Clean Boot Method

I'm looking for some feedback on my security idea. The purpose is to use Linux to secure a Windows environment. My Linux idea (Clean Boot) will help Windows stay virus free and encrypt propriety data safely, so even physical access to the Windows drive will be futile to an interloper.

The motivation for this method comes from the fact that security experts can't really be fully expert unless they understand every peice of software that ships with an os and that just isn't impractical. So, I've attempted to design a method that gets around it based upon what I call clean booting.

I first describe my own Linux security session to make it understandable how Windows fits in. My Linux security sessions do not require online activity. They are intented for the artist, engineer, etc who only wants to secure things locally and doesn't require online access during sessions with the computer they are using.

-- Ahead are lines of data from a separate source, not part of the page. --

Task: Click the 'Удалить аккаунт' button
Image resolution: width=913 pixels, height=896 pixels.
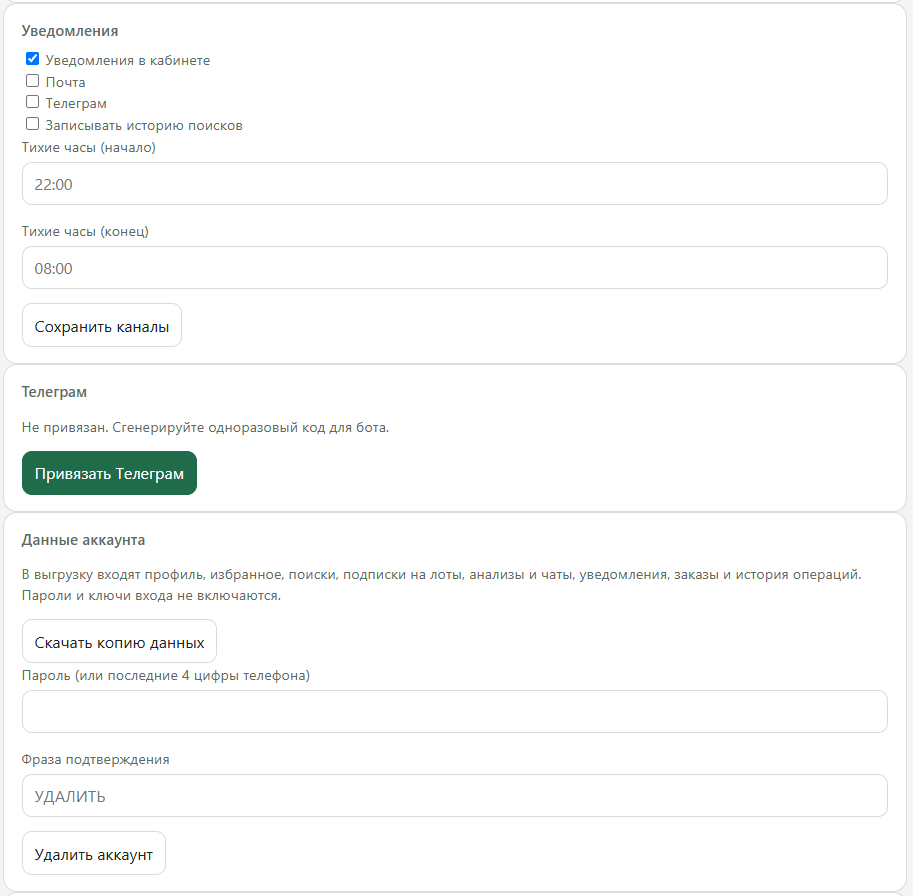Action: pos(94,853)
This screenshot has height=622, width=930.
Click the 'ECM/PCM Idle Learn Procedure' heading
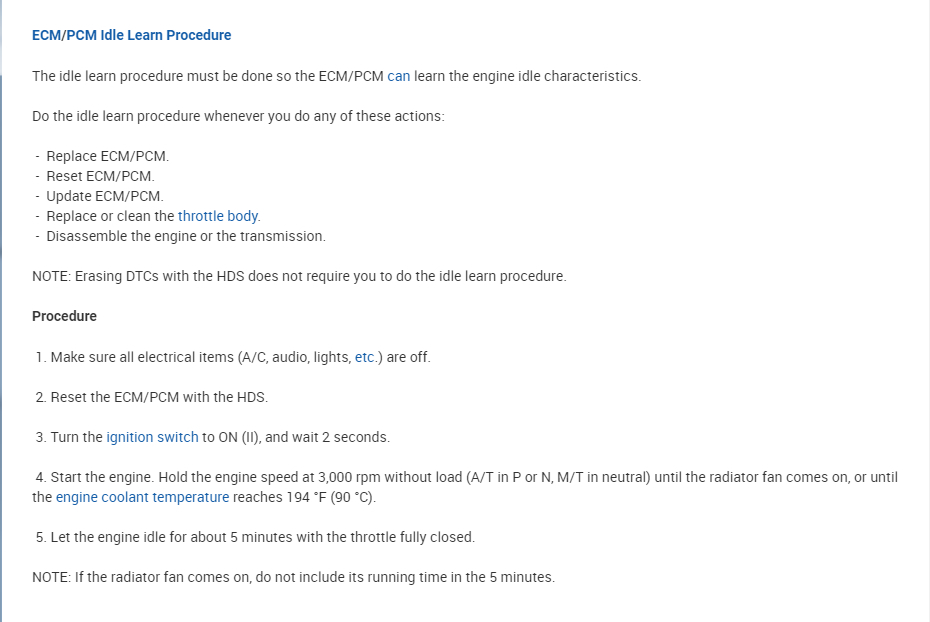131,35
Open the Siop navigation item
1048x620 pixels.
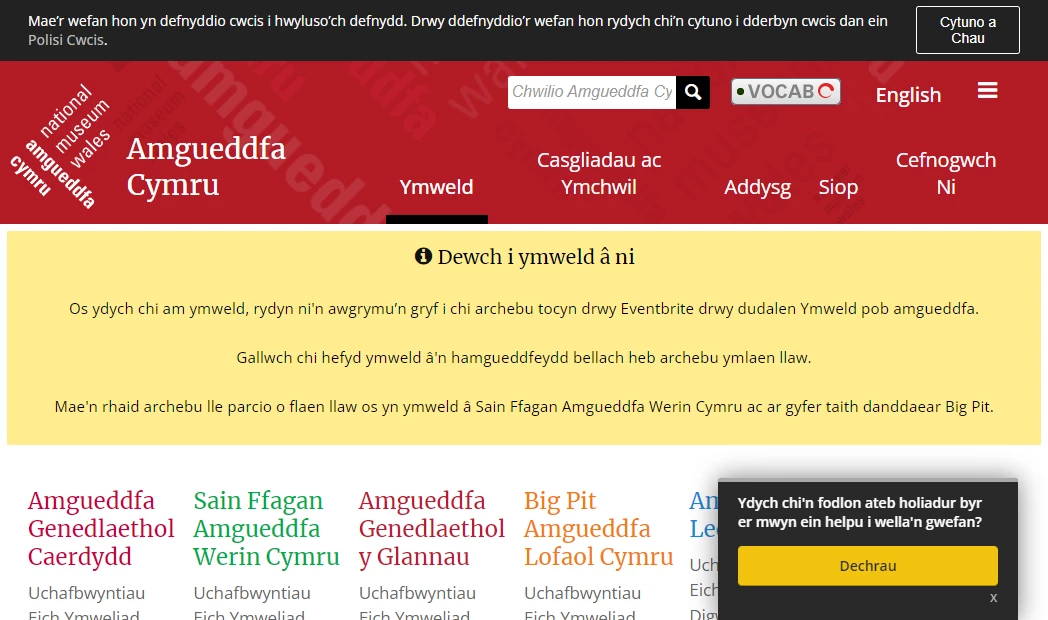[838, 187]
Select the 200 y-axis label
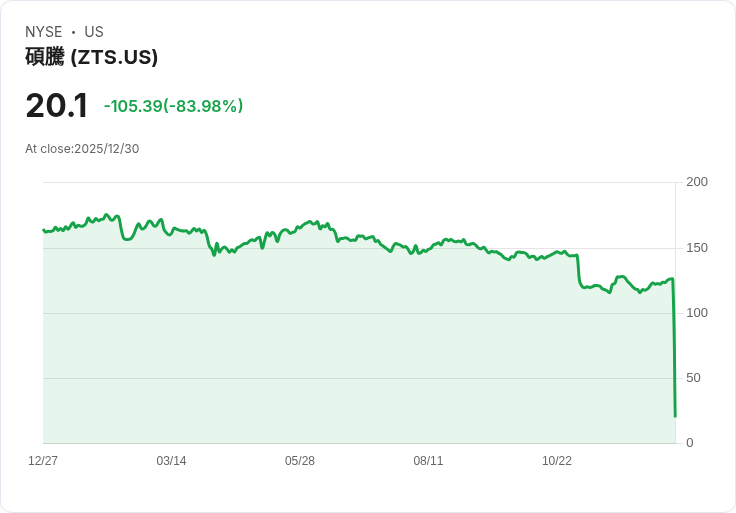The image size is (736, 513). pyautogui.click(x=697, y=182)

This is what I do for my Linux Security Session:

Setup:
- physically detach all bluetooth and wireless hardware from my computer
- physically remove all drives that aren't used for security sessions
- boot computer with Live Linux Distro of my choice.

Use:
This security session is used in this way:
- All work stays in ram.
- All work is first encrypted in ram, then saved to disk that's meant only for files from this security session.
- Drives containing encrypted data from security session should never be connected to any other computer and then connected back to a security session. If connected to a non-security session, my protocol is to wipe and reformat first before using this drive in further security sessions.

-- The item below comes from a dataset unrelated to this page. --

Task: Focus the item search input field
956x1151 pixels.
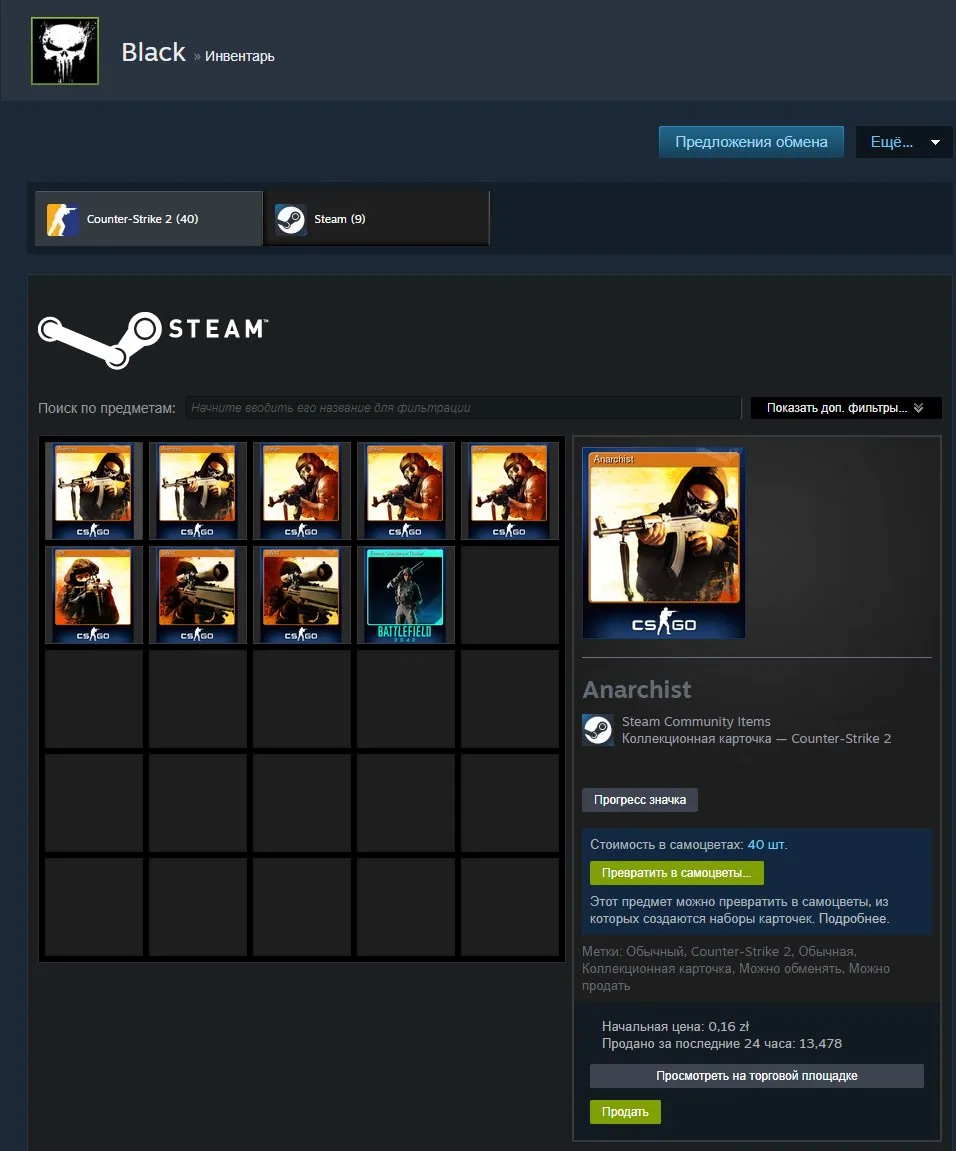Action: pos(463,408)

Now as much as I love Linux, Windows doesn't have equivalent for some programs. In order to achieve the same security as above this process that follows is what I've come up with:

One Time Setup
- Wipe the Windows drive.
- Install Windows.
- Update Windows fully.
- Install neccessary software and updates.
- Reboot and ensure all Windows software works.
- Shut down computer.
- Shrink Windows drive to minimum.
- Copy Windows partition to dvds, solid state drive, etc. Whatever drives you have. Create two copies of your Windows partition. One for back up, the other as a security session copy.

Security Session
- It will be the same as Linux Setup and Use above. No wireless connected, all files encrypted in ram and saved to - security drives, etc.
- The computer is shutdown.
- The computer is started with a Live Linux Distro with one addistion added to it: the clean up script. The clean up script just copies that back up Windows partition over the partition just used for the security session. It automatically shutdowns the computer after the script runs.

So, clean up is a just matter of rebooting with a Linux distro containing the cleanup script.

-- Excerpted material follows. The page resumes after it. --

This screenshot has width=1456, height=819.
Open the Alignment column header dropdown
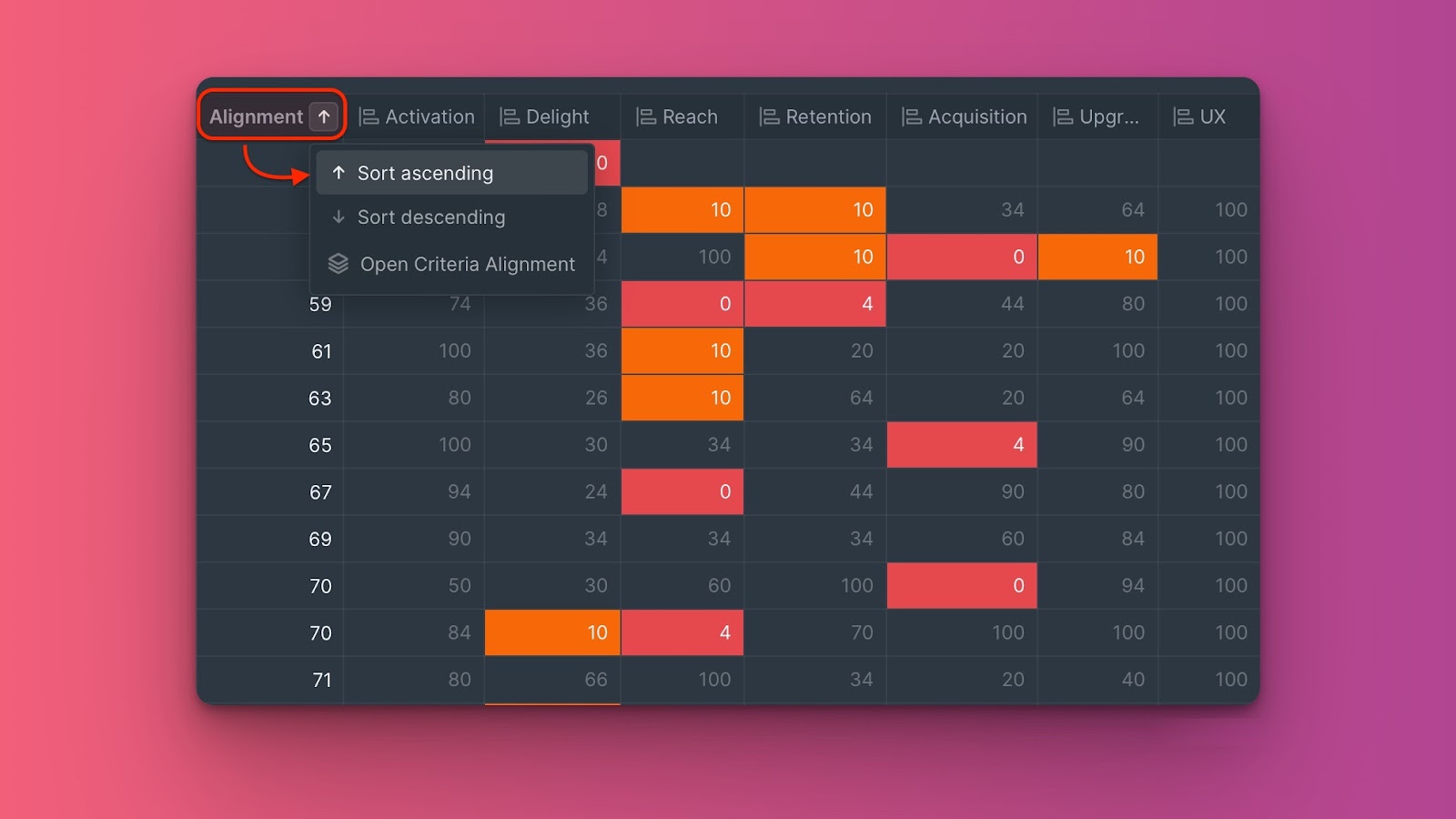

That's pretty much it in general. Keep in mind, I don't intend this level of security for a general user, it's intention is for a high security environment.

What do think? Is there an easier way to achive this level of security? Are are there an weaknesses you see? Could it be made better?

Any helpfull comments welcome.

The first concern I see is doing the updates during the initial install of Windows. If you are connected to the Internet to do that your Windows install can (will?) become contaminated. Of course you could clone the off-line install to another connected machine, run MBSA and download the necessary patches, verify the patches to be clean then manually transfer them to the off-line machine and install them.

How about running your Windows install as a virtual machine on the Linux host? Here is how to set this up to work using the free VMWare Player.

1 - configure the Linux host swap as an encrypted partition (in case of leakage from VMWare Player).
2 - create a True Crypt container to hold the files for the VM.
3 - install Windows into VMWare Player. (You can turn off networking while doing the install.)
4 - install anti-virus and other protective software into the Windows VM.
5 - enable networking on the VM and install updates, virus definitions etc.
6 - shut down the VM and archive a copy of the files from the True Crypt container
7 - start the Windows VM and do whatever naughty business you need to do with or without networking enabled

If (when) the Windows VM gets hosed, contaminated or whatever, copy the files from the archive back to the True Crypt container.

The second concern... I think that Live CDs may use available hard drives for swap space. I am not sure but if you are concerned about leaving traces you might want to double check.

Ken

p.s. Windows can be run from a CD/DVD - look into Bart-PE or Hawk-PE. I cannot comment on the licensing status of these products (well not favorably at least).

Moved: This thread is more suitable in the General forum (discussing Microsoft Products) and has been moved accordingly to help your thread/question get the exposure it deserves.